● Material to process:
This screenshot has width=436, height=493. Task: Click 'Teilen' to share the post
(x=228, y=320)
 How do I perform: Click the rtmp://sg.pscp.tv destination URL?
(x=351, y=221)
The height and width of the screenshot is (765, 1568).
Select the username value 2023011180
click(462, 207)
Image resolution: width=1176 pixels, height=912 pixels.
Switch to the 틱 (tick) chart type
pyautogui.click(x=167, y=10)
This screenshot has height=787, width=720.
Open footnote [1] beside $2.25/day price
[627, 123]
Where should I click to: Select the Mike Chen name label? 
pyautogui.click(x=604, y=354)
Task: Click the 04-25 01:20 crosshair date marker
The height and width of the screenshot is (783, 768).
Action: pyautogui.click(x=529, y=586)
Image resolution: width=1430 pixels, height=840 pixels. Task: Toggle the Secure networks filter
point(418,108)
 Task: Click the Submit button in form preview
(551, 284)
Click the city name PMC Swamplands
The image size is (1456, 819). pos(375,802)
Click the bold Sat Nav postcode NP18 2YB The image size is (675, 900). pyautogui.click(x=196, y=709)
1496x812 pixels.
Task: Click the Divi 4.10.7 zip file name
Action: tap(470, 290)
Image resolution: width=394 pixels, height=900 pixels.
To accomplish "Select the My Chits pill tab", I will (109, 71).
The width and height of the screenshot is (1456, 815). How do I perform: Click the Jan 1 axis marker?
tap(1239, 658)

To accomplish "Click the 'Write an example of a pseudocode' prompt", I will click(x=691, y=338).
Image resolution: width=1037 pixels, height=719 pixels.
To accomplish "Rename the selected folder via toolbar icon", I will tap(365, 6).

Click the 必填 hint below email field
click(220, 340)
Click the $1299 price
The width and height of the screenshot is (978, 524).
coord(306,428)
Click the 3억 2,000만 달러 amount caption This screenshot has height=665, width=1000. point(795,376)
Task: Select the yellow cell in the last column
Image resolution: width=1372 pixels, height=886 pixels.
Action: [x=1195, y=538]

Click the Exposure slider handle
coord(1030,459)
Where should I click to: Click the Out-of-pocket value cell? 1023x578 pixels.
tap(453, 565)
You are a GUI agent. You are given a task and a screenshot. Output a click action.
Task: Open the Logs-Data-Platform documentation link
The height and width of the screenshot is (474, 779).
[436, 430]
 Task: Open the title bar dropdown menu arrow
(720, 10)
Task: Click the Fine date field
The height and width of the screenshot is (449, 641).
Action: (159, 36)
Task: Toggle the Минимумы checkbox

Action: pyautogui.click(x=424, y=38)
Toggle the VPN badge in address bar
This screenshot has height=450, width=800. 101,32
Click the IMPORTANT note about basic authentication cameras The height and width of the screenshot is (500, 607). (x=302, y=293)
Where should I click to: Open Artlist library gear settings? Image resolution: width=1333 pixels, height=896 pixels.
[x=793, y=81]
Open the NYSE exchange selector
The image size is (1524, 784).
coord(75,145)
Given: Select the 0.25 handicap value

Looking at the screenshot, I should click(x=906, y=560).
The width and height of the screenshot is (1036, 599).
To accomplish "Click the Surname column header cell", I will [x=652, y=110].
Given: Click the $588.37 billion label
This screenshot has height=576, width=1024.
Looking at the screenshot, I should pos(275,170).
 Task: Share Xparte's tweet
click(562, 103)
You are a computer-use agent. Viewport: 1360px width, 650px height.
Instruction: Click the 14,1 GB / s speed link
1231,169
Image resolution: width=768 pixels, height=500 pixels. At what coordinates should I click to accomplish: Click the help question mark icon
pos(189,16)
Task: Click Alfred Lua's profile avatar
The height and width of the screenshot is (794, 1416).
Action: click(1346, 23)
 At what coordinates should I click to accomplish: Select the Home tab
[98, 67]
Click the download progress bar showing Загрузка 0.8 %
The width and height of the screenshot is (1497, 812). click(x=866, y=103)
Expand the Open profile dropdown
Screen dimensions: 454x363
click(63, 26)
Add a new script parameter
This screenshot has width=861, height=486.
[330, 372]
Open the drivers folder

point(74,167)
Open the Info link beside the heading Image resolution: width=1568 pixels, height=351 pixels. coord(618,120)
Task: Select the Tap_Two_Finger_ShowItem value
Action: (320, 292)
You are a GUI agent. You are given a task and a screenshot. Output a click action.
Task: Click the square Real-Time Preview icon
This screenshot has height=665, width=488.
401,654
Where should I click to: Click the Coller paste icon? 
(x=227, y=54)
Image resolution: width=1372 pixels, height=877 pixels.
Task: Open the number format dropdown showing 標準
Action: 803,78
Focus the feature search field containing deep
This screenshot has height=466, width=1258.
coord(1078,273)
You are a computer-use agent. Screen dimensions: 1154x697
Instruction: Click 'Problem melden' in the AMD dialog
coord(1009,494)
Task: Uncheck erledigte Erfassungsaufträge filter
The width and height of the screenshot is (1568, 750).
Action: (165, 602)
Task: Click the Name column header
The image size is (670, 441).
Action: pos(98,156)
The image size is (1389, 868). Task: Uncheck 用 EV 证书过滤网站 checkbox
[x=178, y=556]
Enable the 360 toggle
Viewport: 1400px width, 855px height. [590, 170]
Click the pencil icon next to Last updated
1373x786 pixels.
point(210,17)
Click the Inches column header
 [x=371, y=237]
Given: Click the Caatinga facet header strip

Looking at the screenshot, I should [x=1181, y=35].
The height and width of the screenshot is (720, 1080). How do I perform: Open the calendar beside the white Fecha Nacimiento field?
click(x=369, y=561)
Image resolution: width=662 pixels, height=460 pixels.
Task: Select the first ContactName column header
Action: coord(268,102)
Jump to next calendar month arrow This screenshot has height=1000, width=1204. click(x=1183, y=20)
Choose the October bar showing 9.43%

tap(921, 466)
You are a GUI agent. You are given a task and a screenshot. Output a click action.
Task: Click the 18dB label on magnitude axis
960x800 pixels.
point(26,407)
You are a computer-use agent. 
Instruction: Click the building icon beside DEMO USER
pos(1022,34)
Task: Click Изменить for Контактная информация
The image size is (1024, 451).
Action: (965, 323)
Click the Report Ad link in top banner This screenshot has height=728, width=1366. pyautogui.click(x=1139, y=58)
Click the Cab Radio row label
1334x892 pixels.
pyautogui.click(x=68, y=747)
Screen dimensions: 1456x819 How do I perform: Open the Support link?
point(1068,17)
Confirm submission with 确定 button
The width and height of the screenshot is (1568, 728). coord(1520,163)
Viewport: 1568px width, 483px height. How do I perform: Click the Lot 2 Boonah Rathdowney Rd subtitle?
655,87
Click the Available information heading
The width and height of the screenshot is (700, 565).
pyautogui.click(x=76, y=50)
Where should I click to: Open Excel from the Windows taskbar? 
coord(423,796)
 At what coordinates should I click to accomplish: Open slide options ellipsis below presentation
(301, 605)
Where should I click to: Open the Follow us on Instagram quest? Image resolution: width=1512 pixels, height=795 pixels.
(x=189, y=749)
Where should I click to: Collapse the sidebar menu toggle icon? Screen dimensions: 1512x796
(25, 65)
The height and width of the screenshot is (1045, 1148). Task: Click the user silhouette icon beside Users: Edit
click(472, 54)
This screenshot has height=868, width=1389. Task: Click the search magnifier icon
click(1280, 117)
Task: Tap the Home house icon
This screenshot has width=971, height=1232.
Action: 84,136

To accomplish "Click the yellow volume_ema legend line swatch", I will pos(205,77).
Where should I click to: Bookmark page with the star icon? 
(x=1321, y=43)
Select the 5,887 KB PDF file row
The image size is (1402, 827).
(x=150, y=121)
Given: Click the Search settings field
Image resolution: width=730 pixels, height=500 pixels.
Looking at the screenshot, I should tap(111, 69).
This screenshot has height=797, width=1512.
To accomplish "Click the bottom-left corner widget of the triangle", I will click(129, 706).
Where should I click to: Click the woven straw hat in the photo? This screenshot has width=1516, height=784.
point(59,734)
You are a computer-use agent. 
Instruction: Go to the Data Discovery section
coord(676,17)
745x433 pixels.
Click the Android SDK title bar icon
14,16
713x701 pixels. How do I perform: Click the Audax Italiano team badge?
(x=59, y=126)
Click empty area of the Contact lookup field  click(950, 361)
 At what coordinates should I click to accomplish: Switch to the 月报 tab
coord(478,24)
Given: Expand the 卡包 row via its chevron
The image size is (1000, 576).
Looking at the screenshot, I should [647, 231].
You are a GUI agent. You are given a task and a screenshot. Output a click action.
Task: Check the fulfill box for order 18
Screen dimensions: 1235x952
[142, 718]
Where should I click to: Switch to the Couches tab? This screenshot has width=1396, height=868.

● Problem details: Collect every line from the items above that contains the string "with".

● Correct output:
Confirm submission with 确定 button
Where should I click to: Bookmark page with the star icon? 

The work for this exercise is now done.